Luiz Flávio Borges D´Urso
O Brasil vive, há tempos, uma guerra não declarada. Cerca de 50 mil brasileiros morrem, por ano, vítimas da violência, número que ultrapassa os mortos civis nos conflitos contemporâneos, como o do Iraque. Os dados do IBGE são terríveis: em 20 anos, de 1980 a 2000, cerca de 600 mil brasileiros foram assassinados. A taxa de homicídios subiu 130%. Este contingente é maior do que a soma das vítimas das bombas atômicas lançadas sobre as cidades de Hiroshima e Nagasaki, em 1945, que foi de 340 mil pessoas. Na guerra civil de Angola, que durou 27 anos (de 1975 a 2002), foram 350 mil mortos. Mais ainda: nesse período, dois milhões de pessoas morreram em nosso país por causas violentas – homicídio, suicídio, acidentes e outras causas não naturais, número que corresponde às populações de Brasília, Fortaleza e de países como a Eslovênia e Kuwait. A taxa de mortalidade de jovens do sexo masculino (15 a 24 anos) por armas de fogo cresceu 95%. Só em 2000, a taxa de mortes por armas de fogo no país foi de 71,7 casos por 100 mil habitantes. É 13 vezes maior do que a taxa americana no mesmo período.
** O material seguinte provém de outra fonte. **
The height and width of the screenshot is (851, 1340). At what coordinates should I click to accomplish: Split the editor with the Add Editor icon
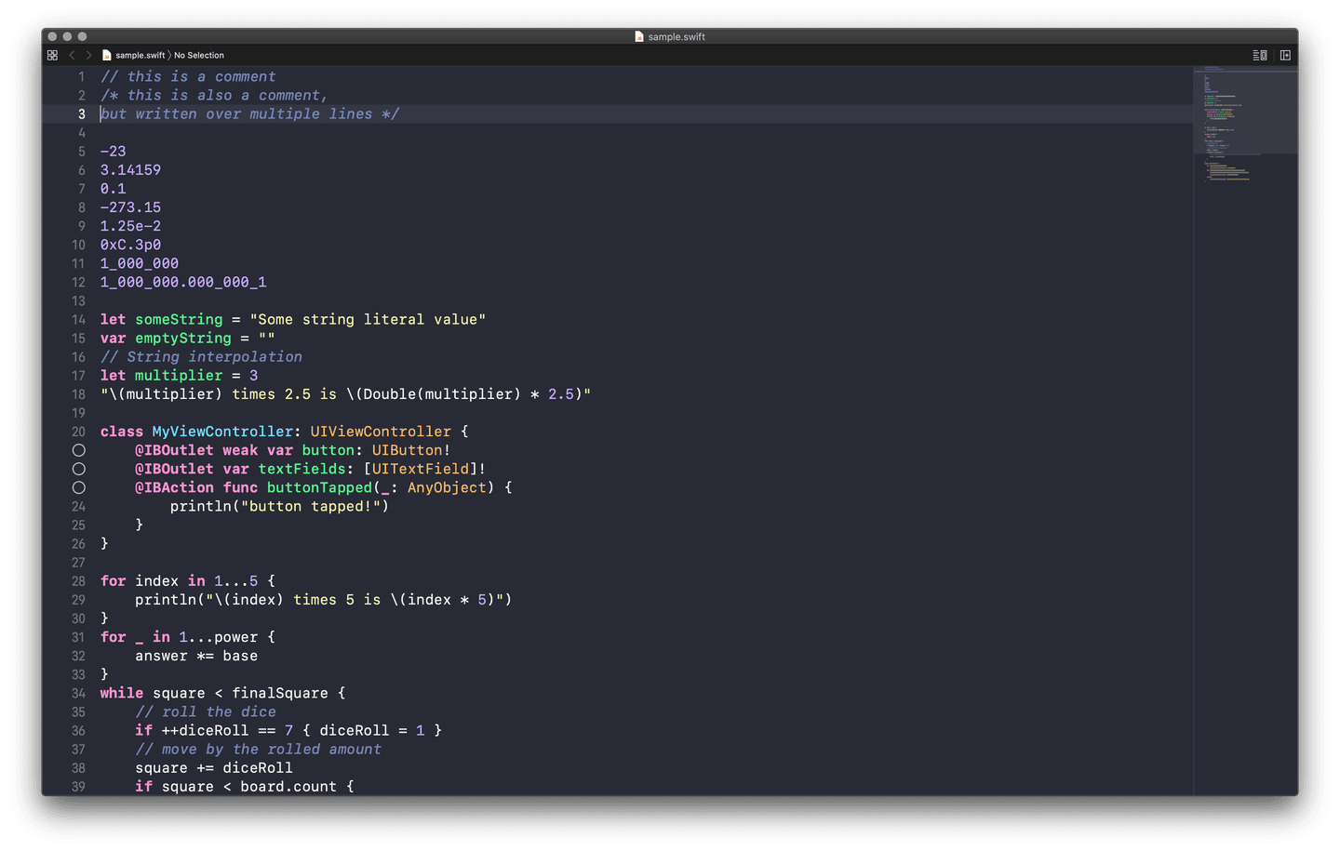(x=1285, y=55)
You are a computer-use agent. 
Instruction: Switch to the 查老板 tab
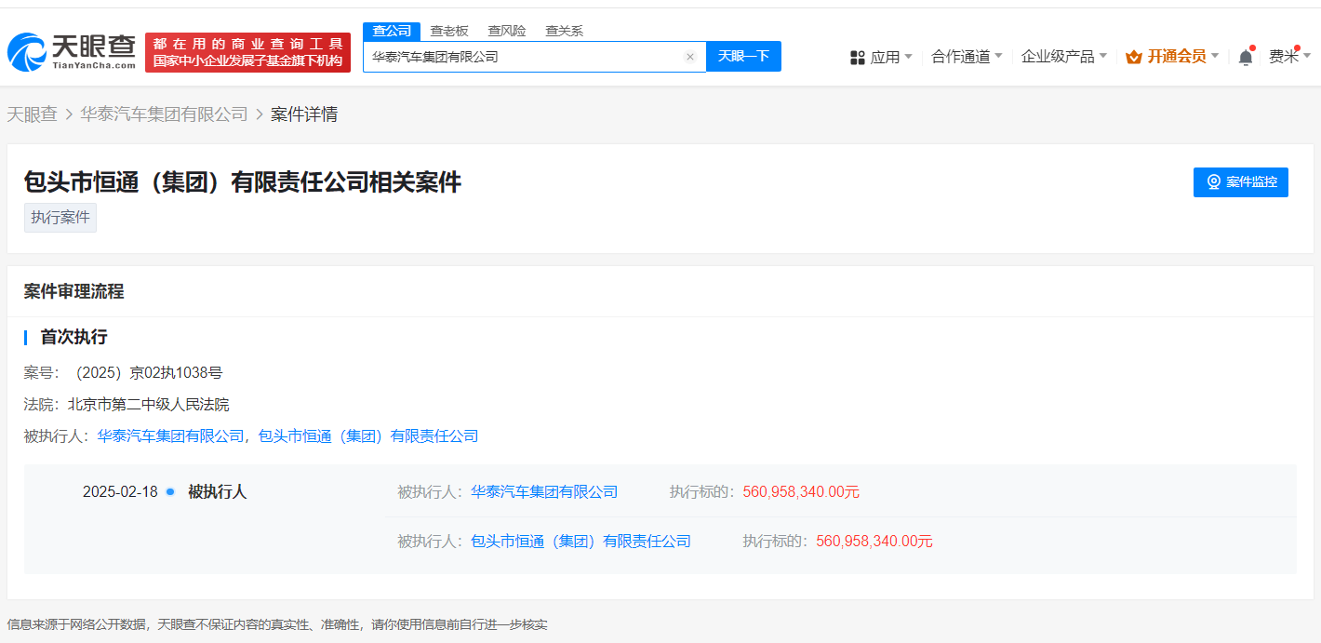tap(449, 31)
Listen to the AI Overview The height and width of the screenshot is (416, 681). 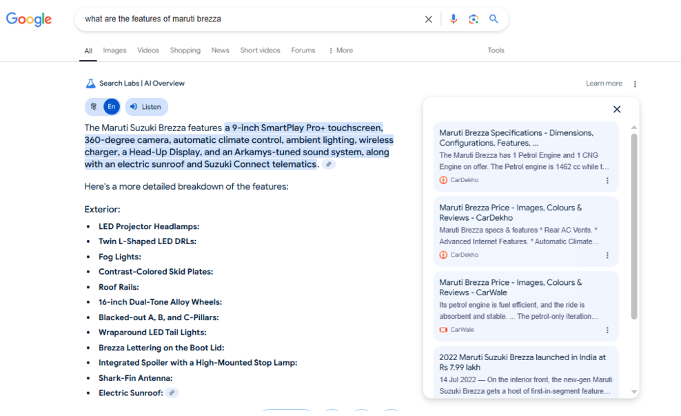pos(145,107)
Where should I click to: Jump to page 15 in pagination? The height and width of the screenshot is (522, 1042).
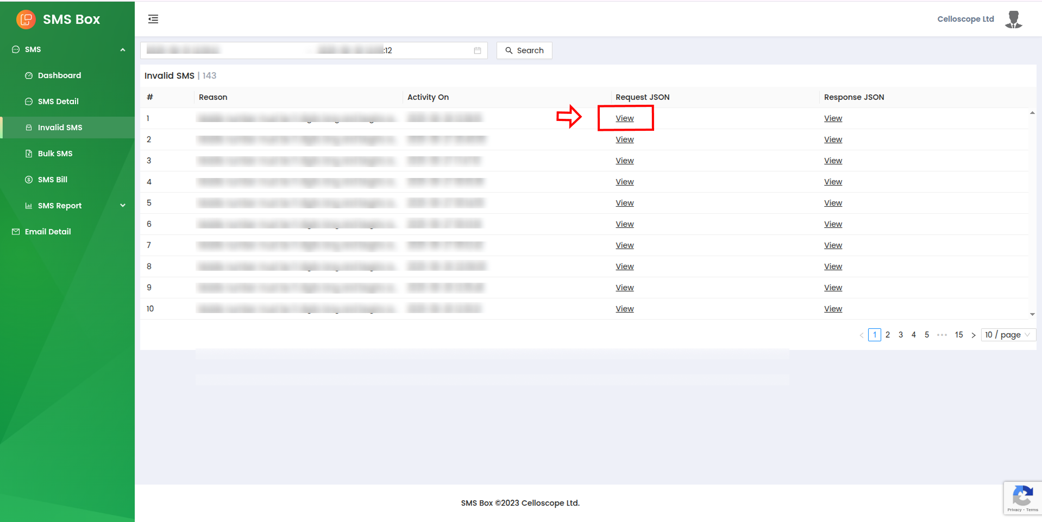[x=958, y=335]
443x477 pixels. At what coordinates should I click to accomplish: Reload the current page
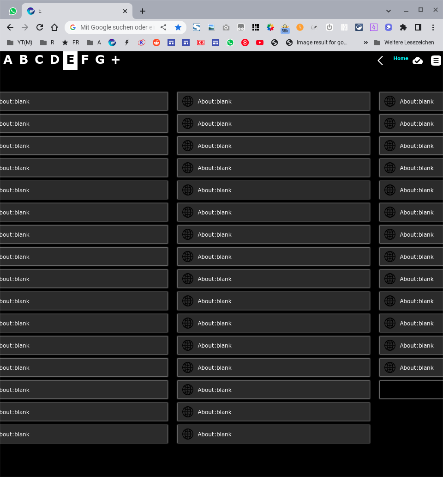(39, 27)
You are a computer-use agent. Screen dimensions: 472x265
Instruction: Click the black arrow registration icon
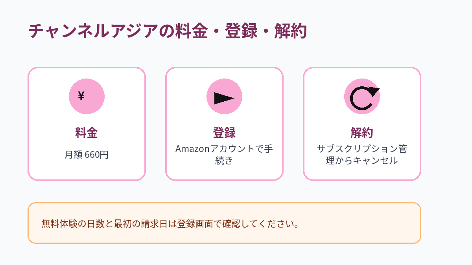point(224,99)
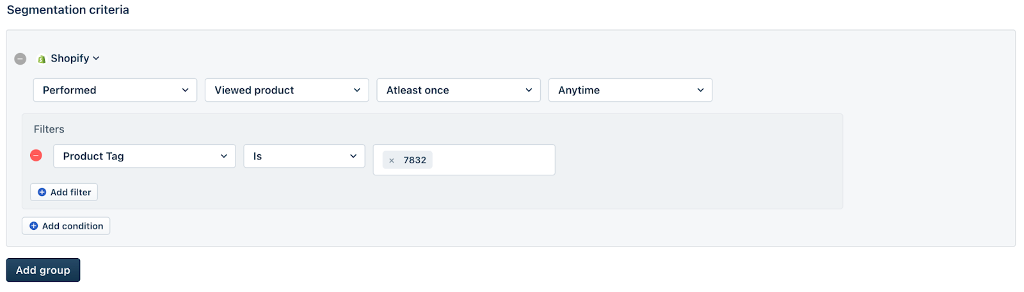Viewport: 1024px width, 292px height.
Task: Click the plus icon in Add condition
Action: point(34,226)
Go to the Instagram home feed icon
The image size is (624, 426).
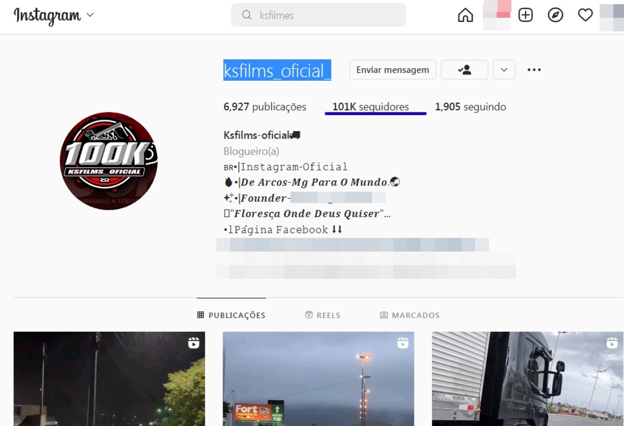(465, 16)
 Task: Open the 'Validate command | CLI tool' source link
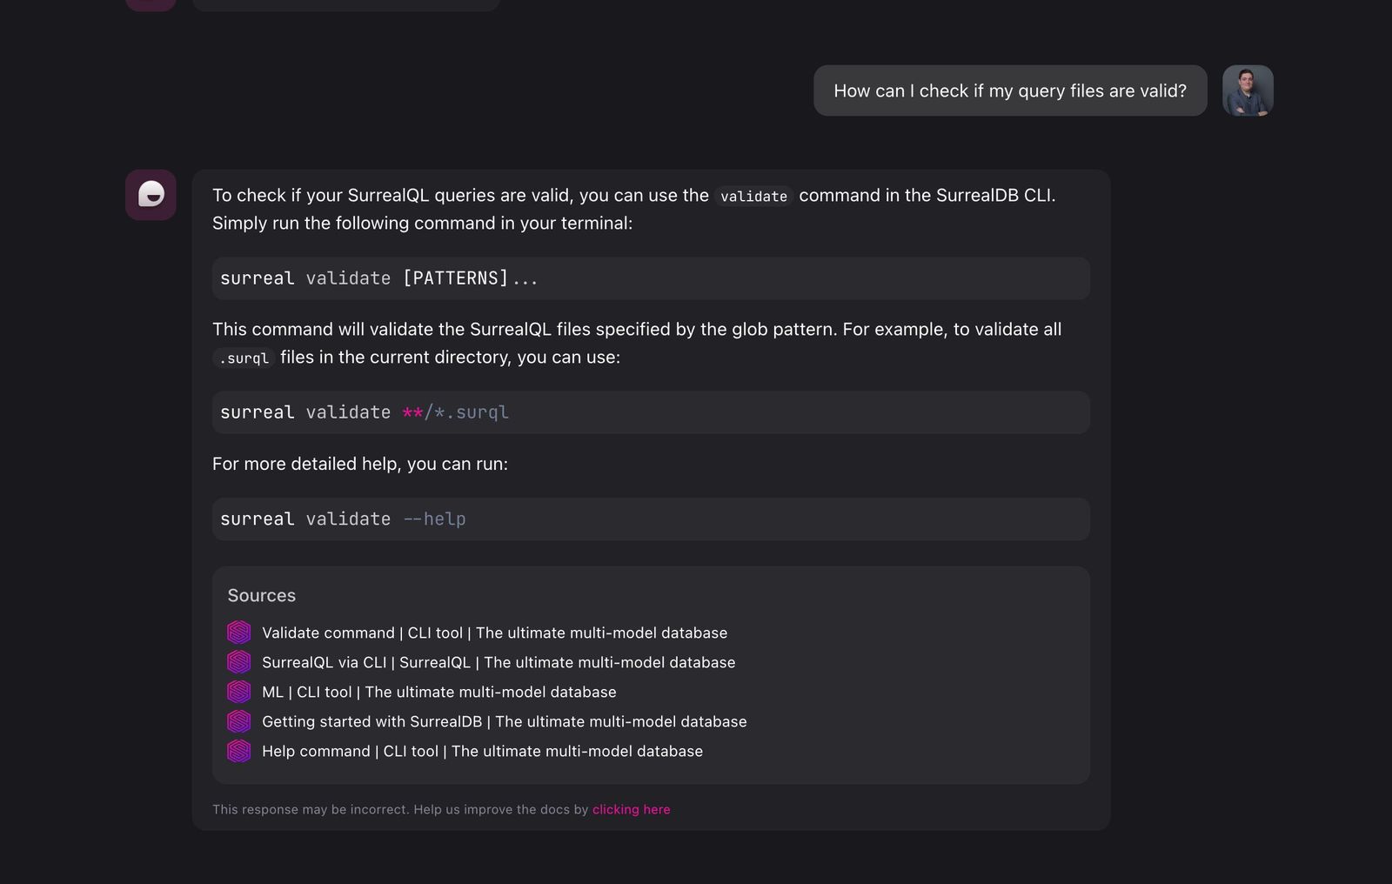[494, 633]
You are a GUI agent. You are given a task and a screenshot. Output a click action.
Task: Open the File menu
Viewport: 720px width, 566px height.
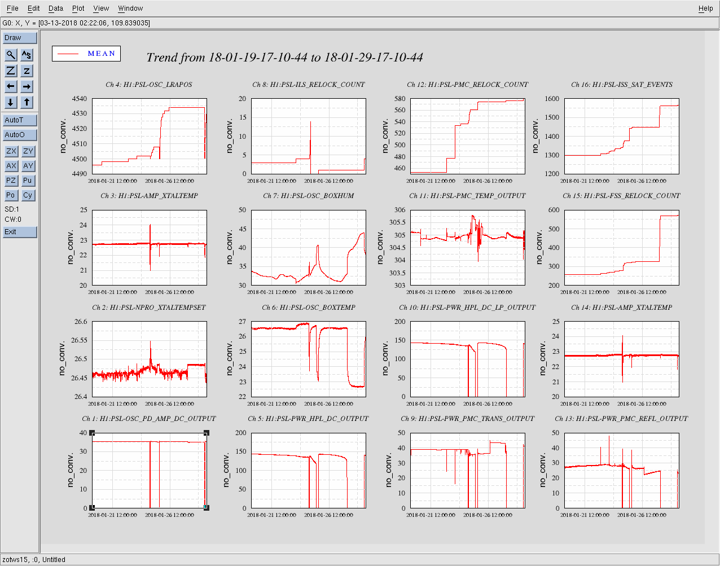12,8
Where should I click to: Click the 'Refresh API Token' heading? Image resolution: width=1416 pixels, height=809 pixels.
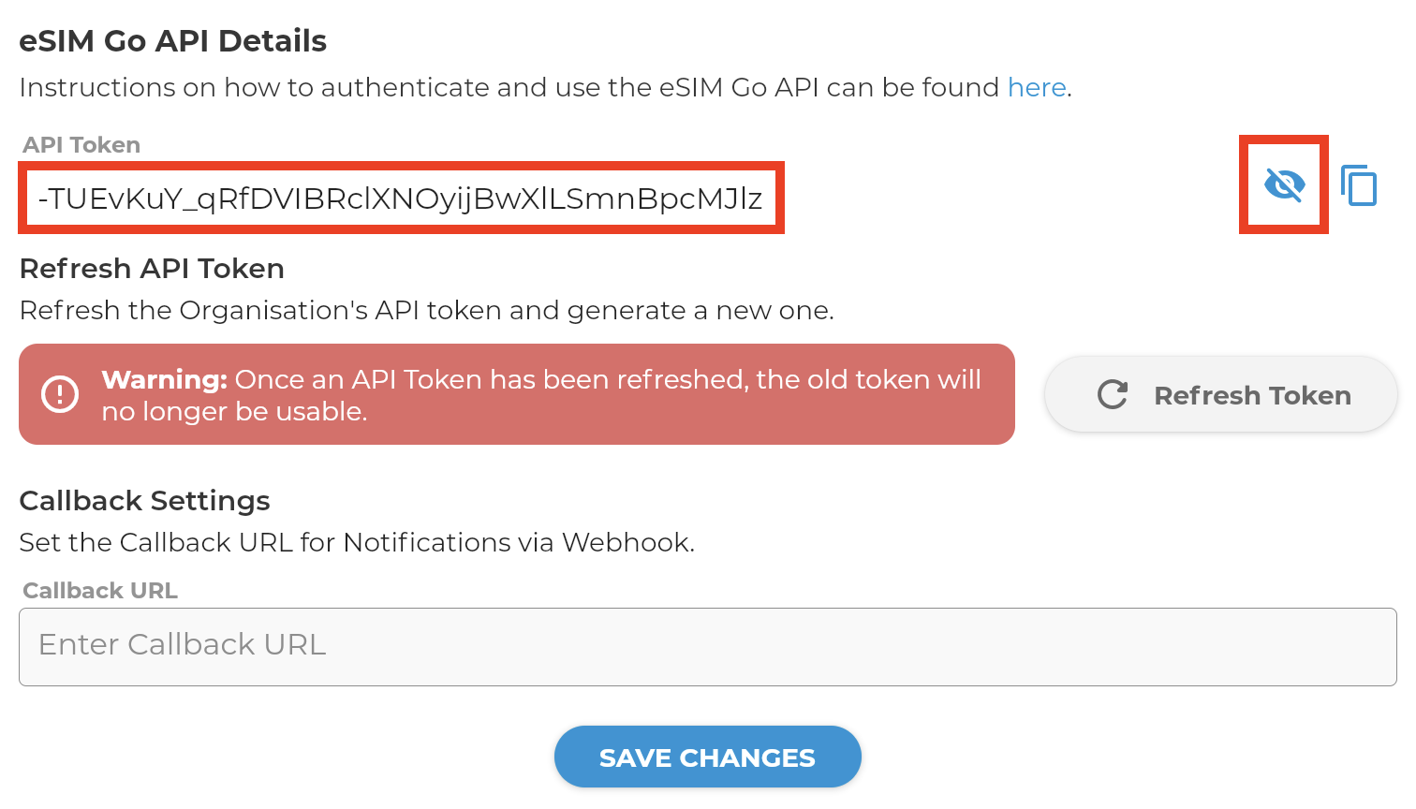coord(152,269)
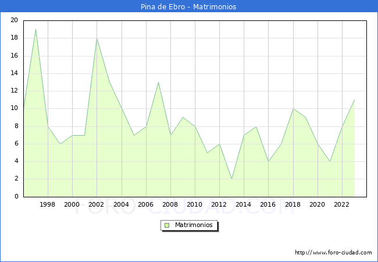Click the green Matrimonios legend swatch
Image resolution: width=378 pixels, height=262 pixels.
pyautogui.click(x=167, y=225)
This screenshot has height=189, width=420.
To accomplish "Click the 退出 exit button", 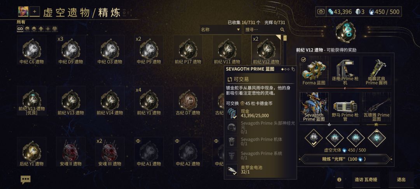I will click(401, 180).
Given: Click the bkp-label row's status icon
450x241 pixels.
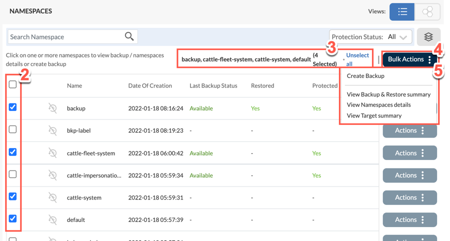Looking at the screenshot, I should (x=53, y=131).
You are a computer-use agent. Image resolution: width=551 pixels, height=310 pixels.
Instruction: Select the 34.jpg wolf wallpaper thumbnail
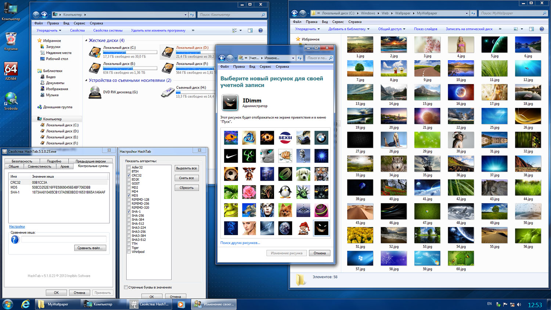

As balas perdidas se multiplicam nos espaços da criminalidade, ceifando a vida de inocentes. A insegurança social expande-se sob o olhar do Estado e do fortalecimento do poder invisível, sob domínio das quadrilhas, gangues de criminosos, traficantes de drogas e armas e grupos para-militares. Verdadeira paranóia social se instala, deixando seqüelas e marcas nos mais variados espaços do território. O medo psicológico se desenvolve ao lado do medo físico, a denotar o desarranjo institucional e social, cujas conseqüências se projetam sobre a desconfiança na capacidade do Estado de dar soluções às demandas das comunidades. Essa moldura explica o fato de já sermos o terceiro maior mercado mundial do carro blindado, depois do México e da Colômbia. Qual é a razão para o crescimento da insegurança social? A resposta dos estudiosos é unânime: a enorme disparidade social reinante no país, aliada à impunidade.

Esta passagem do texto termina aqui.